El creador cubano Jorge Batista, conocido como Ultrack, protagonizó el sábado un incidente que derivó en la llegada de varias patrullas a su residencia en Miami, luego de que vecinos alertaran sobre posibles gritos y ruidos asociados a una disputa.
El suceso ocurrió mientras participaba en una de las populares batallas de TikTok, un formato que exige interacción intensa y suele provocar confusión fuera del entorno digital.
La situación quedó registrada por su pareja, la influencer cubana Claudia Artiles, quien difundió un video donde aparecen al menos cuatro vehículos policiales frente a la vivienda y agentes conversando con los residentes.

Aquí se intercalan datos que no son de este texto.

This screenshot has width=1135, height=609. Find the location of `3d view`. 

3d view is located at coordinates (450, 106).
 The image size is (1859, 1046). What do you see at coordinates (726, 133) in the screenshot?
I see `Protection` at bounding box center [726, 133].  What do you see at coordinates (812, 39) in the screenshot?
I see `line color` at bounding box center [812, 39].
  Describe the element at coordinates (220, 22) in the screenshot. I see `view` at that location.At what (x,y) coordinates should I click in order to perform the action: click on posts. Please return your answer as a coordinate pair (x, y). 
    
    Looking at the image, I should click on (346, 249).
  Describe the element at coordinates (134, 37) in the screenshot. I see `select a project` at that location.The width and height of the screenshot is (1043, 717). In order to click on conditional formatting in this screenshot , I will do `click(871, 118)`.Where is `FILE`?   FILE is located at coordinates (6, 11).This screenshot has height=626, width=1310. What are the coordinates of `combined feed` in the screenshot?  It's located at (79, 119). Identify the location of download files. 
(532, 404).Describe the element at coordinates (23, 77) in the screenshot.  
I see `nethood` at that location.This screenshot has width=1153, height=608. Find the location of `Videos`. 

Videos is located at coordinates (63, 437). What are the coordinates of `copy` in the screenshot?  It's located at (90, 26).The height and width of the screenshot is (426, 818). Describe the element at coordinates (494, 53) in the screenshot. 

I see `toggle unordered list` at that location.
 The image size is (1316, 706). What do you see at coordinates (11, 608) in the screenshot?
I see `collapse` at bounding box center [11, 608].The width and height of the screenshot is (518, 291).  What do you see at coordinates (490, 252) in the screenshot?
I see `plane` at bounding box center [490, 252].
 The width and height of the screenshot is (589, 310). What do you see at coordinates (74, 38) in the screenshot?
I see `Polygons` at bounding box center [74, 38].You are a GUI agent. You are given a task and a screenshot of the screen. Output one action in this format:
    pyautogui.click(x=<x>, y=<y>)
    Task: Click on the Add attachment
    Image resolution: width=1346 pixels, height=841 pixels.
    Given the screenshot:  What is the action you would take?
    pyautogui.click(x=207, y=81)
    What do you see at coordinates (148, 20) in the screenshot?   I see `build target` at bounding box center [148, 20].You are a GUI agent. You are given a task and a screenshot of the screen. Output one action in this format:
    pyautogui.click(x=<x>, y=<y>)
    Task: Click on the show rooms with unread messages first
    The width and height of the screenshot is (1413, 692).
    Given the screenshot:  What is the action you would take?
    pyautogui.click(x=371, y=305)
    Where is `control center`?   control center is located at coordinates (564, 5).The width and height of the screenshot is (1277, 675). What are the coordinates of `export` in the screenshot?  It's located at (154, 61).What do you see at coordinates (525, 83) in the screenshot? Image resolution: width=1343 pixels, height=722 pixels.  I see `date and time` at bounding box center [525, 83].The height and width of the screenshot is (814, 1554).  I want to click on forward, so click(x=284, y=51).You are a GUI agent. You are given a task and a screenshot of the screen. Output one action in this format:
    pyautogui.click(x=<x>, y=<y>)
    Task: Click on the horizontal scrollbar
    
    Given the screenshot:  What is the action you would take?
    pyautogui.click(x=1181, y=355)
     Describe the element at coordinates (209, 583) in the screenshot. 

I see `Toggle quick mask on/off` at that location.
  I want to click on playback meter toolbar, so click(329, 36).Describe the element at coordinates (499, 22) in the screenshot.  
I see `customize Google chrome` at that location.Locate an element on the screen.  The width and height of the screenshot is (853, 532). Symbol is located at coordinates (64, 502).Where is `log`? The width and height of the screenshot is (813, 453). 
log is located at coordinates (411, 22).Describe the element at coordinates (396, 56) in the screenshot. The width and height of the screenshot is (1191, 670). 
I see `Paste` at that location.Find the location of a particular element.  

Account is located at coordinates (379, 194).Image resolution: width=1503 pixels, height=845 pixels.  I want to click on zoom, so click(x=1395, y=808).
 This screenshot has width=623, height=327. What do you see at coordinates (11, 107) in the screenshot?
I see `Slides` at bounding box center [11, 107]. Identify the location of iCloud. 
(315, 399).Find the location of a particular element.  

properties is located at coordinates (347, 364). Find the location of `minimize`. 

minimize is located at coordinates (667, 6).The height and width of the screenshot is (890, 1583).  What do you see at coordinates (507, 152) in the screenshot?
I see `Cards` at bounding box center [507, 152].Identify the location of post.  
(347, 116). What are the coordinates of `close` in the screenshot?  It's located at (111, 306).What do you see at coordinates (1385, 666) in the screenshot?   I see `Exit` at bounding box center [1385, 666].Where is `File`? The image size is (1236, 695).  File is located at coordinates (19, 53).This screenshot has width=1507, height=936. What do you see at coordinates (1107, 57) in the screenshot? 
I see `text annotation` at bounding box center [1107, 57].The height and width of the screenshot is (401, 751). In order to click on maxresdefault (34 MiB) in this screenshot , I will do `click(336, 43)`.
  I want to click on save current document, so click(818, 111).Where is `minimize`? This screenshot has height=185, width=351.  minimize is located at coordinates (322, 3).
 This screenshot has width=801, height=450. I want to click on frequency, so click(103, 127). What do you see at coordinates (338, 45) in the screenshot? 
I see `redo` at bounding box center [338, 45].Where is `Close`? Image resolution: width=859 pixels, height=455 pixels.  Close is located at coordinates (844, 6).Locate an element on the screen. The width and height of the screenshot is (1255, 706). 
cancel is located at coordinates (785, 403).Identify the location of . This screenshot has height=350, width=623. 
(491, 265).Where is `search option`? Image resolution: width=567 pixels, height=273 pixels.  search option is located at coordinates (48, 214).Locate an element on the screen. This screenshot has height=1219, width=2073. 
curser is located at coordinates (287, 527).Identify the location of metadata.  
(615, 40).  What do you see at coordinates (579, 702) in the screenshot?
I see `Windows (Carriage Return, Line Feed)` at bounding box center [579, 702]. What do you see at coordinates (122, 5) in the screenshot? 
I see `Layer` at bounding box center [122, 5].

Artiles explicó que los uniformados se mostraron cordiales y que, tras verificar que no existía un conflicto real, se marcharon sin emitir citaciones. El contenido, aunque presentado con tono jocoso, provocó una avalancha de comentarios críticos en redes.
Las reacciones se enfocaron en un tema que emerge con frecuencia entre migrantes cubanos: la tensión entre prácticas culturales arraigadas y normas de convivencia más rígidas en Estados Unidos.
Para muchos usuarios, el episodio ilustró el choque entre el estilo festivo asociado a espacios comunitarios en Cuba y las expectativas de silencio en barrios residenciales de Miami. “Aquí la gente se levanta temprano para trabajar”, escribió una internauta, que cuestionó la falta de consideración hacia quienes conviven cerca.
Otros comentarios abordaron inquietudes mayores. Algunos usuarios recordaron que denuncias reiteradas pueden tener efectos para residentes con situaciones migratorias pendientes.
La mención no fue casual. En foros digitales y grupos vecinales proliferan advertencias sobre incidentes que, aunque menores, pueden generar expedientes en contextos de vigilancia migratoria más estricta. El caso de Ultrack reactivó esas percepciones.
El fenómeno de las batallas de TikTok también quedó bajo escrutinio. Estas competencias funcionan como un sistema de recaudación para los creadores, pues los regalos virtuales se traducen en ingresos.
Sin embargo, la dinámica exige ritmo acelerado, llamados constantes al público y un volumen que, fuera del ambiente virtual, puede interpretarse como una confrontación. Varios creadores radicados en EEUU han reconocido que limitan sus horarios o utilizan espacios insonorizados para evitar quejas.
Especialistas en comunicación digital señalan que el crecimiento de este tipo de transmisiones expone nuevos retos para comunidades migrantes.
Según una consultora radicada en Miami, estos casos muestran “cómo la frontera entre entretenimiento y vida privada se desdibuja en contextos donde las reglas del vecindario pesan más que la tolerancia hacia prácticas ruidosas”.
Para seguidores de Ultrack, lo ocurrido no pasó de una anécdota. Para otros, fue un recordatorio de que el éxito en redes exige ajustes al entorno físico.
Entre ambas percepciones se abre un debate que cruza identidad, convivencia y economía digital, un reflejo de los desafíos que enfrentan miles de cubanos en su proceso de adaptación en Miami.